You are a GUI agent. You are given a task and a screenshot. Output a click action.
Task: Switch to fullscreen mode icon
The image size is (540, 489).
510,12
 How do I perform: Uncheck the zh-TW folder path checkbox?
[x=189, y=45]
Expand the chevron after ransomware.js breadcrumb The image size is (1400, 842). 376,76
====================
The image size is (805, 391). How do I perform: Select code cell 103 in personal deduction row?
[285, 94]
====================
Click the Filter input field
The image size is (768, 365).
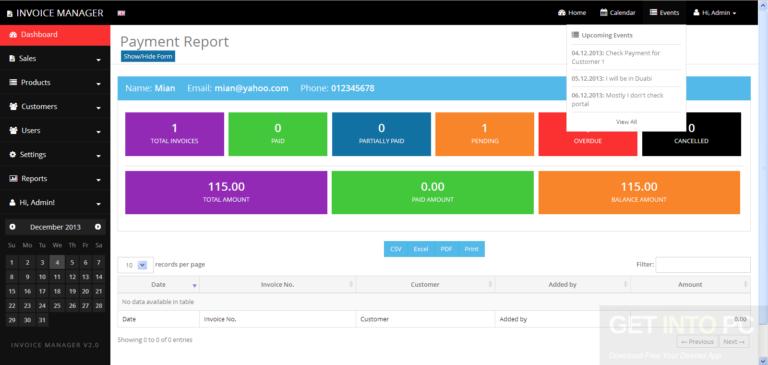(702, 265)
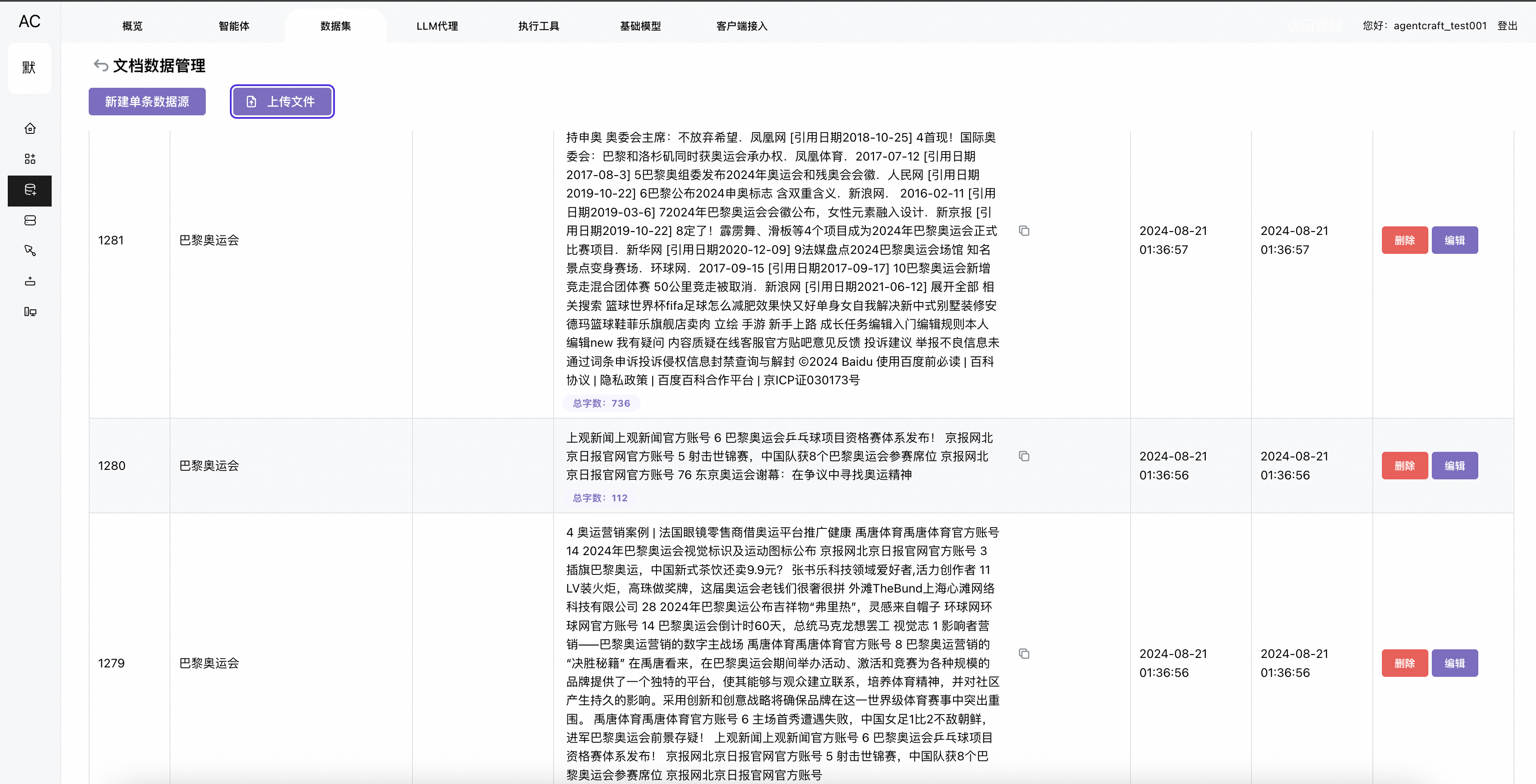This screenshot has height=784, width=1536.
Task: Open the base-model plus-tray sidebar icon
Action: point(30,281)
====================
Copy word for word every line of the listing from the line containing "You are a GUI" through the line containing "Expand the chevron", both included.

Output of the task:
You are a GUI agent. You are given a task and a screenshot. Output a click action.
Task: Switch to fullscreen mode icon
The image size is (540, 489).
510,12
 How do I perform: Uncheck the zh-TW folder path checkbox?
[x=189, y=45]
Expand the chevron after ransomware.js breadcrumb The image size is (1400, 842). 376,76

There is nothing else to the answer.